Emerson gravitates between the classical, folk and improvised worlds. He has appeared at the Lion Ballroom as a classical pianist, worked extensively with folk diva June Tabor and finds an outlet for his more experimental side in this duo with Beresford. Like Fourth Page the duo have a propensity for playing in churches and once undertook a tour of sacred spaces around Mid Wales including the tiny church a Cascob, a location that may sound familiar to readers of locally based author Phil Rickman.

Beresford and Emerson played four improvised pieces, three with Emerson on viola, the other seeing him switching to the accordion. The music was as spacious as that of the larger group with Emerson’s gloriously light bowing underpinned by Beresford’s gentle guitar chording. A master technician Emerson sometimes created overtones that were particularly apposite to the Lion’s acoustic. There were however more animated moments as Emerson played a surprisingly muscular pizzicato and Beresford deployed the fretboard of his guitar as an auxiliary percussion instrument.

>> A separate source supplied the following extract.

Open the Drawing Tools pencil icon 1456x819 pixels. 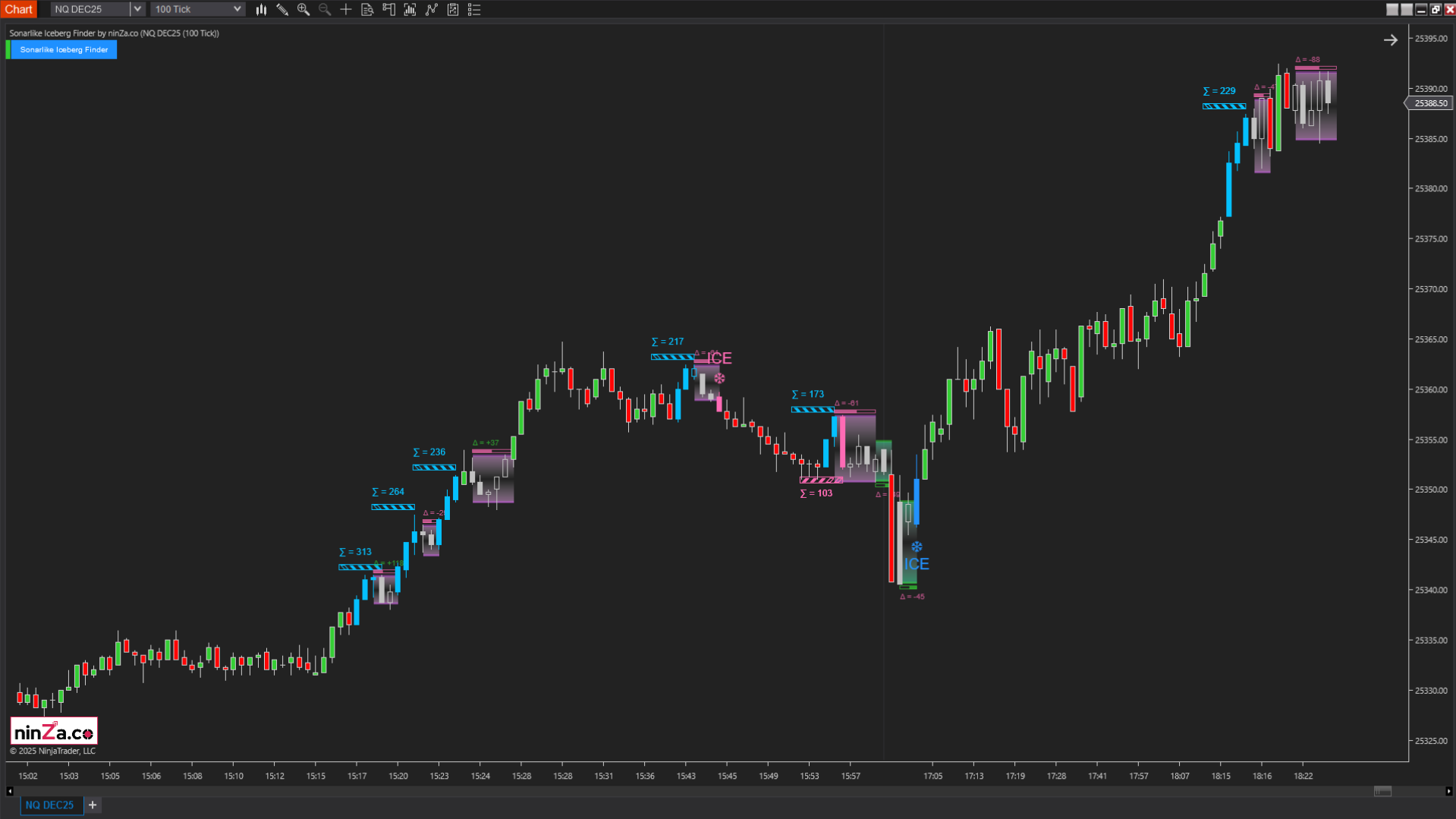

When Emerson switched to accordion he sometimes approximated the sound of a church organ as Beresford’s cleanly picked acoustic guitar danced lightly above the bellows driven drones.

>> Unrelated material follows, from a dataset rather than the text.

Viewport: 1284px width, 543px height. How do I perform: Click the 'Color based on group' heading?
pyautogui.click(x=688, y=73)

The duo’s final item saw Emerson retuning to the viola to produce eerily bowed flutterings above Beresford’s chord patterns, the piece later taking more overtly melodic turn as the duo consciously adopted a more light hearted approach. This delightful item almost sounded written and had something of the quality of folk song. This duo performance was a success in its own right and a delightful introduction both to the evening to the methodology later deployed by the quartet.

Many reviews have spoken of the difficulty of classifying Fourth Page’s music. Certainly their narrative approach to improvisation and their use of vocals and lyrics marks them out as very different. “Ticks and Moans” sounds utterly dissimilar to most of the other improv records reviewed by Tim Owen and myself on this site. Improvised music has established it’s own language but Fourth Page seem to have discovered a whole new vocabulary that draws on many sources and that sets them apart from the improv establishment.

This was clearly demonstrated at Leominster with further evidence to be found on the five pieces to be heard on “Ticks And Moans”. The music on the album is loose and fluid with each piece featuring the breathy sound of Beresford’s semi spoken vocals. Marsh and May sometimes establish a pulse or groove but even at it’s most rhythmic the music has a floating, ethereal quality. The title track, which covers most of the group’s bases is particularly lovely, full of a fragile, lightly bruised beauty. For me the album definitely makes more sense after having seen the group live, an experience I’d recommend to adventurous listeners only, there’s no conventional jazz swing to Fourth Page’s music and the subject matter isn’t exactly jolly. However if approached in the right way their music is emotionally involving and quietly rewarding.
The full track listing for the new album is;
Beyond the line 6.25
Calm against the bleak 5.14
Touch 6.53
Ticks and Moans 9.27
Summon me back 9.05

The group’s remaining tour dates are at the Hexagon Theatre at the Midlands Arts centre in Birmingham on 9th August 2012 and Z-Arts in Manchester on the 10th. The Hexagon at the MAC is an intimate space where performers appear in the round and it is particularly well suited to the intimacy of improvised music as I witnessed at a series of food themed improvised performances featuring leading improvising musicians from London and Birmingham as part of the 2011 Harmonic Festival.

More details at http://www.4thpagemusic.blogspot.co.uk         


P.S. Hats off to Peter Marsh, talking after the Leominster gig we discovered a mutual admiration for the music of Peter Hammill and Van Der Graaf Generator.